The present analysis implements a Bayesian graded response model (GRM) to estimate the item response to 44 items in a cybersecurity habits scale (CHS), where the latent trait (ψ) is understood to be participants' cybersecurity habits (i.e. how secure is their behaviour when using electronic devices such as phones, computers, etc.). Although the scale incorporates 3 dimensions (blocking, hiding, inspecting) representing possible types of cybersecurity behaviours/habits, the present model does not make any assumption about differences across these dimensions.

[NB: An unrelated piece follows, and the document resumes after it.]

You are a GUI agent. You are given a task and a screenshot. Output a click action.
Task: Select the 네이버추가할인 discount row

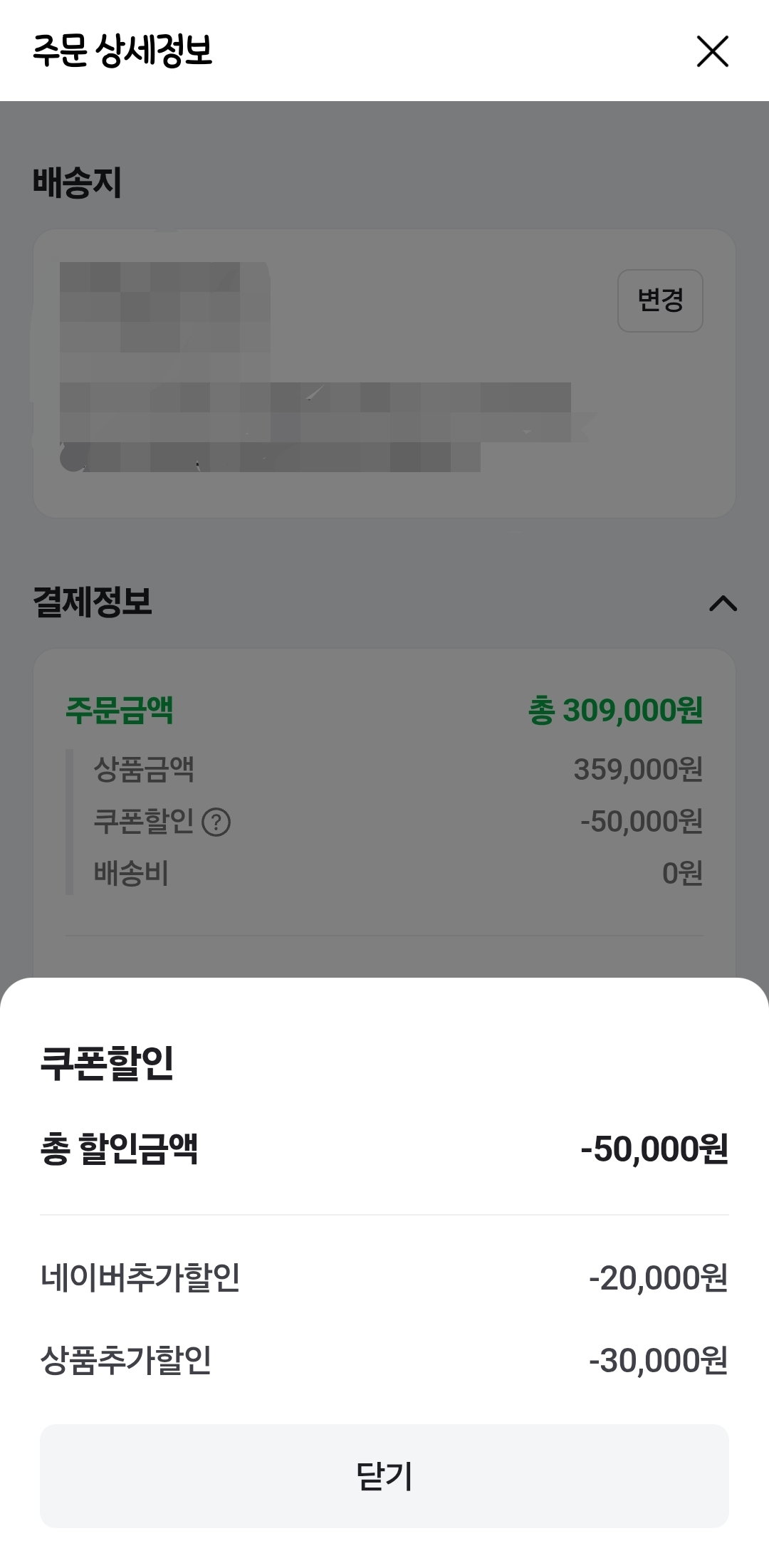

The model follows a conventional GRM approach, with a discrimination parameter ranging over items (δi), a latent trait parameter ranging over subjects/participants (ψs), and a conventionality parameter ranging over items and ordered categories of scores (κi,c), which indicates how common/uncommon it is to engage in the behaviour described by the item (this is referred to as difficulty when a test involves correct/incorrect responses). In other words, an item answered with the highest score by most participants, irrespective of their cybersecurity habits level, would indicate behaviour that is too conventional and vice-versa. In the present case the discrimination parameter (δ) is only multiplied by the participants' trait parameter (ψ); which provided better convergence and fit. Reasonable if we think of δ and κ as the scale and location of ψ respectively. The model is completed by an ordered logistic distribution over the estimated parameter (ŷ).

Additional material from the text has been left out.